On parlait de séquestration
À propos d’un procès récent
Lors d’un diner, rue de la Convention.
Le marquis de Saint-Vincent
Se leva et nous dit :
« Une histoire m’a bouleversé l’esprit.
C’était en mai 1827.
Je me trouvais en vacances à Sète.
Je me promenais sur le quai
Et je rencontrai
Mon ami de jeunesse Francis de…
Nous nous étions beaucoup aimé
Tous les deux.
Mais depuis ce temps,
Je ne l’avais jamais revu, jamais.
Ses cheveux étaient devenus tout blancs.
Il marchait courbé, comme épuisé.
Il me semblait considérablement vieilli.
Il vit ma surprise et me conta sa vie.
Un malheur terrible l’avait brisé.
Devenu follement amoureux,
Il avait épousé Jeanne Lehideux.
Après un an de félicité
Et d’une passion inapaisée,
Elle était morte subitement.
Il quittait son château après l’enterrement
Et était venu habiter près de Sète
Dans une maison discrète.
Il vivait là, solitaire, rongé par la douleur,
Ne pensait qu’à un suicide libérateur.
-Puisque je te retrouve ainsi
Et que je ne connais personne ici
Pourrais-tu, me dit-il, aller chercher
Chez moi, dans ma chambre à coucher
Quelques papiers dont j’ai un urgent besoin.
Il me faut une absolue discrétion
Et, pour moi, il n’est pas question
De retourner dans cette maison.
Il m’expliqua ce que je devais faire
Et me confia la clé de son secrétaire.
J’y allais.
Le manoir semblait
Abandonné depuis vingt ans
La barrière tenait debout on ne sait comment.
Je l’ouvris sans peine et j’entrai.
Mais un court instant je dus m’arrêter,
Saisi par l’odeur moisie des pièces inhabitées.
Peu à peu, mes yeux s’habituèrent à l’obscurité.
Au premier étage j’accédai
À une chambre toute désordonnée.
Il y avait un lit sans draps
Mais gardant ses oreillers et son matelas
Et qui portaient l’empreinte, proprio motu,
D’un coude ou d’une tête
Comme si on venait de se poser dessus.
La porte d’une armoire était entrouverte.
Je renonçai à l’espoir d’y voir plus clair
Et j’allai au secrétaire.
J’étais en train de déchiffrer les suscriptions
Quand je crus sentir un frôlement derrière moi.

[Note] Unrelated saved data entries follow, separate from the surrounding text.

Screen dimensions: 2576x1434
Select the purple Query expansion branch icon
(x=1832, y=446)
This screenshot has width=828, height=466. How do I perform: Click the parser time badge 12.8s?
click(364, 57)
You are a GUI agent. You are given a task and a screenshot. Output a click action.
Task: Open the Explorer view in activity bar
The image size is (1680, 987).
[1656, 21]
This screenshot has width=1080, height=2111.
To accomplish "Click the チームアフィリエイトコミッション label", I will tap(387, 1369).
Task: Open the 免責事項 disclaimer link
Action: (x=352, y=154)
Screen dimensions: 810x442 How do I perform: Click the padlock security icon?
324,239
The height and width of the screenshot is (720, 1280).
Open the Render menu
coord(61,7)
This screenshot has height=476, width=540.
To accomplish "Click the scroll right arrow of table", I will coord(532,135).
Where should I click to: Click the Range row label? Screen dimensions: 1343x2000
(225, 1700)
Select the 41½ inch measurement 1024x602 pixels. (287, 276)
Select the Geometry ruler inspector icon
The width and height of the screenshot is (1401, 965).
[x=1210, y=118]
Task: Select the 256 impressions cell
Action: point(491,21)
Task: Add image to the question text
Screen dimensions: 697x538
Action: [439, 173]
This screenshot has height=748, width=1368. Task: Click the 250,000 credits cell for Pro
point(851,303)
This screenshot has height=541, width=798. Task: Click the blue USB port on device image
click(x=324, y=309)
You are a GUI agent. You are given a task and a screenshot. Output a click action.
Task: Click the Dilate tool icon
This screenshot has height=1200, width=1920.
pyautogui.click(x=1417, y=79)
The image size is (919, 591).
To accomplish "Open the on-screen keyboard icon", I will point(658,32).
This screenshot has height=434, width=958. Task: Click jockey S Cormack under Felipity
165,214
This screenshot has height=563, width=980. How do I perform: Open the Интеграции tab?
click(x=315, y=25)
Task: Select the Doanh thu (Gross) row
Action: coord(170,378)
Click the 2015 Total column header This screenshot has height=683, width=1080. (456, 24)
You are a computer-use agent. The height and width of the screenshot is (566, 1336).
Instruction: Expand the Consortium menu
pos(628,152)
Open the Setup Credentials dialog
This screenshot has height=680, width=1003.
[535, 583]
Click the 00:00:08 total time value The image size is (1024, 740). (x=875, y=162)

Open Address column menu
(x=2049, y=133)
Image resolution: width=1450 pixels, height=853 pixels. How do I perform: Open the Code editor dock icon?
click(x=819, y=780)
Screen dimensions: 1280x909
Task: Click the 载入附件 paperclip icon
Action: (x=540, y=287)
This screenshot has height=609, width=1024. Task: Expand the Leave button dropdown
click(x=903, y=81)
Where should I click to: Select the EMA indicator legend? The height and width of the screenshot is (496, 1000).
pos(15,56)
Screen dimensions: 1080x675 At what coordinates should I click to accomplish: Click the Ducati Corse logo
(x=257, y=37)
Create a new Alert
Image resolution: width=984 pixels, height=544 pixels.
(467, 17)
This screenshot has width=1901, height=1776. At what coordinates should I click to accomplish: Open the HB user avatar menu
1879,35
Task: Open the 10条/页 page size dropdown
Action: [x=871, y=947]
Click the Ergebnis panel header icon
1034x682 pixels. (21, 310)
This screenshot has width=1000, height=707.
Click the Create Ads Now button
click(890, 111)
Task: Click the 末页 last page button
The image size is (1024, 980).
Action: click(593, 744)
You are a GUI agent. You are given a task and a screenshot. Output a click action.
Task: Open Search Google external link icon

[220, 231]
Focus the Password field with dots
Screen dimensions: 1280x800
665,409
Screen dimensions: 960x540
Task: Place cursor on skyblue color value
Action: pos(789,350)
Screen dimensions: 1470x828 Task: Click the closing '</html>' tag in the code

Je n’y fis point attention.
Un courant d’air dans les rideaux de soie ?
Mais après, un autre mouvement indistinct
Me fit passer un frisson certain
Sur la peau.
Je venais de découvrir les papiers
Qu’il me fallait
Quand un long soupir poussé dans mon dos
Me fit sursauter.
Je me retournais.
Une femme vêtue de blanc me regardait.
J’ai failli m’affaisser sur le tapis.
Personne ne peut savoir,
À moins de les avoir ressenties,
Ces épouvantables et stupides terreurs.
On ne sent plus son cœur.
J’ai cru mourir
Mais je ne crois heureusement
Ni aux fantômes ni aux apparitions.
Quand je retrouvai ma raison
Elle me dit d’une voix douce et lisse :
-Oh ! monsieur, rendez-moi un service !
Oh ! je souffre !
Je souffre atrocement. Je souffre.
Vous pouvez me guérir, me sauver.
Elle s’assit doucement et m’observait.
Puis elle me tendit un peigne et murmura :
-Peignez-moi ; cela me guérira.
Ses cheveux noirs je les peignai.
Cette longue chevelure, Je la renouai.
Elle me dit :-Merci !
Et s’enfuit.
La panique m’envahit.
Je saisis la liasse de papiers ;
Je sautai dans l’escalier
Et partis.
Arrivé chez moi, je m’aperçus
Que mon pardessus
Était couvert de cheveux longs,
Certains s’étaient enroulés aux boutons !
J’appelai mon valet
Car je me sentais trop ému, trop troublé
Pour aller le jour même chez mon ami.
Je lui demandai de lui porter
Ses papiers avec célérité.
Le lendemain je me rendis chez lui,
Résolu à lui dire la vérité vraie.
Il était sorti la veille et n’était pas rentré !
Je revins dans la soirée, il était absent.
Pendant une semaine, j’attendis sagement.
Personne ne le revit.
Alors je prévins la gendarmerie.
On le fit rechercher
Partout, sans succès.
La visite du château ne donna rien.
On n’y découvrit rien de suspect.
Personne n’y trouva de femme cachée.
L’enquête n’aboutissant à rien,
Les recherches furent interrompues.
Je ne sais rien de plus !
René de CÉSSANDRE
Les yeux sont aveugles lorsque l’esprit est ailleurs.